The whistleblower complaint alleged that the clinics knowingly bought the pain medications from foreign countries at significantly lower prices than they would have cost in the U.S., then unlawfully billed government health care programs for the reimported drugs when those products weren’t reimbursable.
According to the complaint, labeling on the viscosupplements included instructions in foreign languages for uses not approved by the FDA, which indicated the drugs had been obtained outside the U.S.
Moreover, because the drugs were reimported, there was no manufacturer assurance that they had not been tampered with or properly stored, potentially putting patients at risk of injury or illness.

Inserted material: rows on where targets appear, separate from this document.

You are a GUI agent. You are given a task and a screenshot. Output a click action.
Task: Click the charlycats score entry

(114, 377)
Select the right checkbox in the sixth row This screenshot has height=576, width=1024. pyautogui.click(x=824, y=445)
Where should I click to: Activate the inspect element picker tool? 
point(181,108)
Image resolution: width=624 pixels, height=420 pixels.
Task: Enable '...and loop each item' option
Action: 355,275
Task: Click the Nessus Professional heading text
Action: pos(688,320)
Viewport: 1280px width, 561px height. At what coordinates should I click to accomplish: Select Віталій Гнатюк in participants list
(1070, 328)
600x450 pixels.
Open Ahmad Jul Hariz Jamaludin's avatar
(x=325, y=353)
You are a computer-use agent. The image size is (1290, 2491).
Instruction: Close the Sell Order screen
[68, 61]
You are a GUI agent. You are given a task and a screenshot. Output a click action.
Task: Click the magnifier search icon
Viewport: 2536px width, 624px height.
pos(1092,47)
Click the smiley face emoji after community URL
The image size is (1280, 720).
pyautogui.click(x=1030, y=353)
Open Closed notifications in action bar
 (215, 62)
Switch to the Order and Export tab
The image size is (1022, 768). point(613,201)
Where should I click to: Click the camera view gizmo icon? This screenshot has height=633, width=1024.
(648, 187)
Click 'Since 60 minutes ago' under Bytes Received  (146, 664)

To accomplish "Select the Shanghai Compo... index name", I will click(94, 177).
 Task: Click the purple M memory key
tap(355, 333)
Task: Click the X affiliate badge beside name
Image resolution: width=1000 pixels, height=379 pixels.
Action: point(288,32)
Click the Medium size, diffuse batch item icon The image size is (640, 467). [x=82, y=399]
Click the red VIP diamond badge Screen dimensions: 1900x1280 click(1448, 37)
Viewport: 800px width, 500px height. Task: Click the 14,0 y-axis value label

Acting U.S. Attorney Talbert said the federal government would “take action against companies that take chances with the health of consumers in order to improve their own bottom lines.”
“Medicare will not put the health of its beneficiaries at risk by paying for items that have been ‘reimported’ to this country by foreign suppliers,” said HHS OIG SAC Steven J. Ryan, Health and Human Services Department Special Agent. “Once a product leaves the U.S., there is no accountability for whether it is the actual medication being billed, whether it has been properly stored or whether it could be too old to be useful. We will vigorously pursue providers who use and bill for these substances.”
The Justice Department said that the allegations resolved by the settlement were first raised in a lawsuit filed under the whistleblower provisions of the False Claims Act by a senior musculoskeletal specialty manager in the Biosurgery Division of Sanofi S.A., which manufactures Synvisc. The whistleblower will receive about $430,000 of the total settlement as a whistleblower award.